I don't know - I mean, I did actually use that phrase - semi-ironically (of course!) but with some serious intent, at the time of the election last year. My sister and my best friend weren't registered to vote. I even downloaded a voting form and gave it to my friend, and I said, please register to vote! Voting is important! And women DID die so you can have the vote! And you're just chucking that away!'
It seems that we're only allowed to say 'I vote, but if you don't want to, that's cool, baby, your choice baby, stay beautiful yeah?' Surely the whole point of having any kind of political opinion, as Benway pointed out, is to want to mobilise some kind of change? It just seems so apathetic to just wave your hands and say '*I* believe this, but this has no meaning in the world out there at large'. I dunno, it reminds me of the old arguments about female genital mutilation or whatever in Africa and Egypt. People rubbing their chins and going 'yeah well it's horrific, course it is, but it's their culture, you know? It'd be, like, wrong to dismiss it out of hand? What do we know about their rituals?
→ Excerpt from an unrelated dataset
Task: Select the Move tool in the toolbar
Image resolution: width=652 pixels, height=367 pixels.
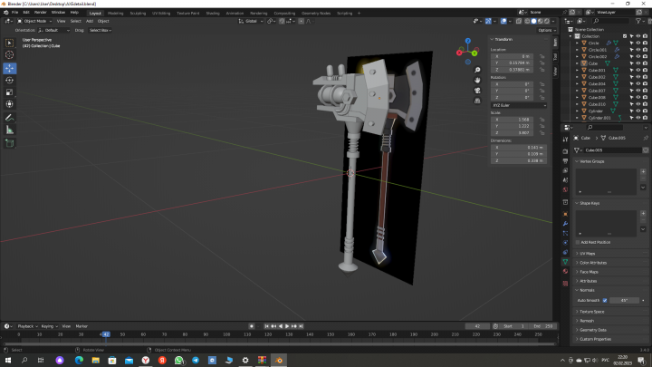Action: 10,68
I hear it's the women that enforce it anyway, so what can we do?' Surely we're allowed to say that that is a wrong thing to do to women?
Before anyone jumps in and says 'London just compared a woman taking a man's name at marriage to FGM': I did NOT. I'm just questioning this notion that the only opinions you're allowed to hold are those that pertain to your own life, and you're seemingly not allowed to question the choices of others in any way, shape or form.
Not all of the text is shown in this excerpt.